After half an hour I was the one getting fidgety and I suggested we walk out to the cannons on the other side of the court yard. “What for?” they whined. “To see how they were fired, what do you think?.”
The docent on duty was passionate about the topic and we got a full-on lecture on the various types of projectiles and shells fired by cannons. My girls even got to lift a few shells in their hands and they both gasped. They couldn’t believe how heavy they were! Even if they had not exploded on impact, I can only imagine the damage they would have done on a wall. let alone on people.
Next to the cannons stood a well-stocked pharmacy in a carrying case that looked so much like a cabinet of curiosities – oh the tiny glass vials and hand-written labels – that the girls started wondering if it was OK playing with it.
Of course it wasn’t but we loved hearing about the various remedies that doctors used on the battlefield. Well, loved – best to say we were intrigued because there’s nothing to love about a foot-long syringe.
Impatient to explore the upper levels, we left the courtyard and went up the steel staircases to the very top of the fort which is a level roof with a low wall. If you’ve never done it, it’s worth getting there if only to be outside, dwarfed by the giant structure of the Golden Gate Bridge arching over the strait.
Officers in Civil War uniform were patrolling around making for an interesting anachronism below the 1937 steel structure. On a clear day, look for Angel Island directly to the north and Alcatraz Island east of you in the Bay. You can spot with its tiny lighthouse on top in the direction of the Bay Bridge.
Chased by the wind chill or the fog chill, we went down a flight of stairs and started exploring the lower levels where the extra-thick stone and masonry walls keep the rooms warm.
You’ll be pleasantly surprised to see that many of the rooms are furnished, presenting to young visitors snippets of life in the 1860s through the early 1900s when the fort was still garrisoned. Other exhibits cover the construction of the Golden Gate Bridge or women’s suffrage.
In one room we stumbled upon two elegant elegant ladies making rag dolls that they sold for $10 a piece. With buttons for eyes, yarn for hair and long dresses with aprons, the dolls shouted “Take me home!” to my girls. And that’s how we came back home with Geraldine and Molly, two young girls who won’t mind hiking with us.

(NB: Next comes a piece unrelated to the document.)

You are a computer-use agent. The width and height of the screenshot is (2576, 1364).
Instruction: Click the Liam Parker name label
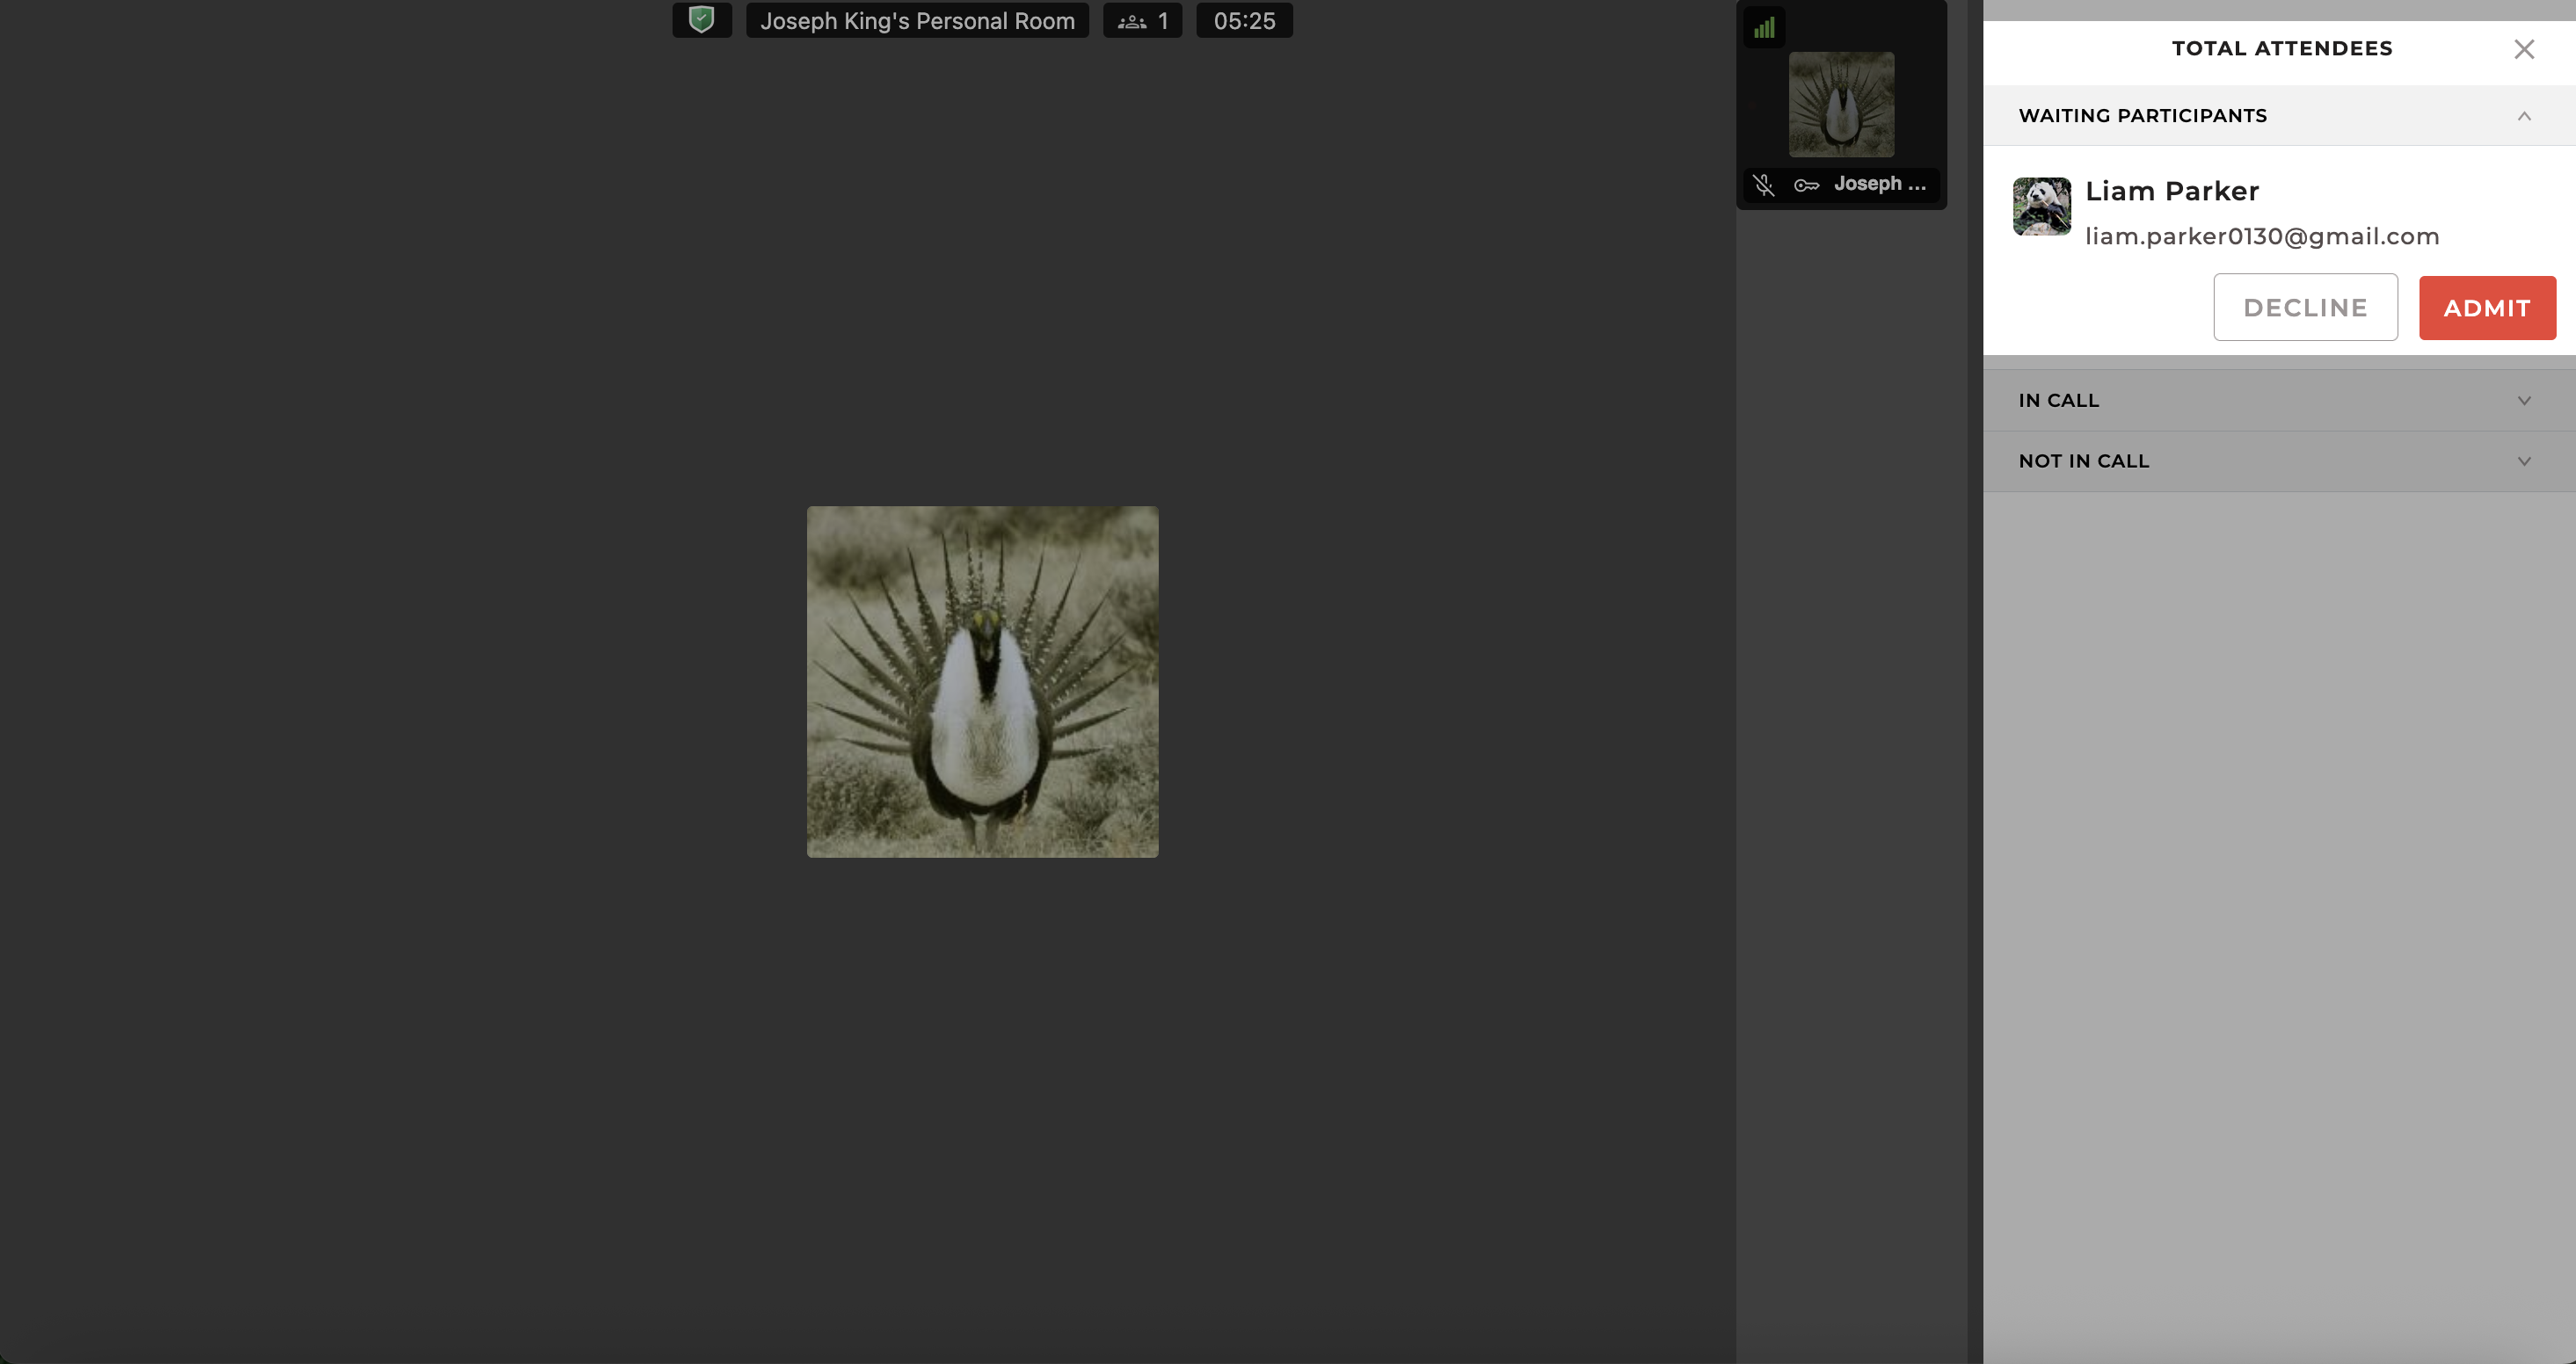pos(2171,191)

Down and down we continued our journey til we entered the room under the main entrance of the fort. There, an officer was showing kids how to telegraph their names. ‘Do you want to try?” he asked my girls.
Before you know it, they stood in line, patiently waiting to use the Morse code to telegraph their first over to a mystery recipient who telegraphed something back. As a reward, the kids each got a paper reproduction of a Civil War era dollar. How cool!
As we got out of Fort Point, we enjoyed music by a quatuor of fifes and drums.
Feeling up for the adventure? Fort Point Civil War Days takes place this Saturday.